◆ Activity
What is needed is an exact copy of the line that contains "Image resolution: width=1834" and of all later lines to the end of the records below, with no other lines.

Items listed in a dataset:
#####
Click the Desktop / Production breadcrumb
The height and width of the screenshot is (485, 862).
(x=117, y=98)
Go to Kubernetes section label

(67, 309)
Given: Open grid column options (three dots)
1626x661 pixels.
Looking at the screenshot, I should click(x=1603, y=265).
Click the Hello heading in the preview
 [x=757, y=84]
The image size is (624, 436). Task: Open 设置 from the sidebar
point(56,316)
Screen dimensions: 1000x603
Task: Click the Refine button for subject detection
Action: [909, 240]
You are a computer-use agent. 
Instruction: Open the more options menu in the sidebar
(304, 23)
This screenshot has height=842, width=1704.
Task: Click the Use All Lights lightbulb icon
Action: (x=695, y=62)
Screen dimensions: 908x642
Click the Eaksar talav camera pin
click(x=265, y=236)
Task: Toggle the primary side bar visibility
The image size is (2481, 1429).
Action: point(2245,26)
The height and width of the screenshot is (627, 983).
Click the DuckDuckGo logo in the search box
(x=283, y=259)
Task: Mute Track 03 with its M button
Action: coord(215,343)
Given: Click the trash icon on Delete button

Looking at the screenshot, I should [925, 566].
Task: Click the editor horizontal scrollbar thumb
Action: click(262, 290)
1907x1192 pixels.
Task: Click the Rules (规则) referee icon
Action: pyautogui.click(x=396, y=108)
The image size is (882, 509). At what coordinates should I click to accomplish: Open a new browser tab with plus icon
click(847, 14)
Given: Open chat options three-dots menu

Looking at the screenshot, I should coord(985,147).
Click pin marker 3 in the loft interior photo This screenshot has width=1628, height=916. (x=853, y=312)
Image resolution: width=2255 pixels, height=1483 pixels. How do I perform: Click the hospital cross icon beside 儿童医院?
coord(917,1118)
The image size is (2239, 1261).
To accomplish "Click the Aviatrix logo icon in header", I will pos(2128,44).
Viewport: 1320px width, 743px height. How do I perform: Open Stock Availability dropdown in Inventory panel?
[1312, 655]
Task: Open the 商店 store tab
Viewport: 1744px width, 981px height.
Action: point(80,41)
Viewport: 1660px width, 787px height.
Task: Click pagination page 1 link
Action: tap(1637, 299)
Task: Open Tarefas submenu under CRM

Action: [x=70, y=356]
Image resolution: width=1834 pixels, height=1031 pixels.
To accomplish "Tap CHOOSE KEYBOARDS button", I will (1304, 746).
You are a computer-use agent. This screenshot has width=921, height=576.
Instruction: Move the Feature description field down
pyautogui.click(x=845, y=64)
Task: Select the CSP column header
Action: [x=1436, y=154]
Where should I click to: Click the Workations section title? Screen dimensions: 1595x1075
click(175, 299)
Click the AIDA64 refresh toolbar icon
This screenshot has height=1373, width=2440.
#####
◆ Written solution
Image resolution: width=1834 pixels, height=1031 pixels.
To accomplish "Tap CHOOSE KEYBOARDS button", I will (1304, 746).
You are a computer-use agent. This screenshot has width=921, height=576.
Instruction: Move the Feature description field down
pyautogui.click(x=845, y=64)
Task: Select the CSP column header
Action: [x=1436, y=154]
Where should I click to: Click the Workations section title? Screen dimensions: 1595x1075
click(175, 299)
Click the AIDA64 refresh toolbar icon
This screenshot has height=1373, width=2440.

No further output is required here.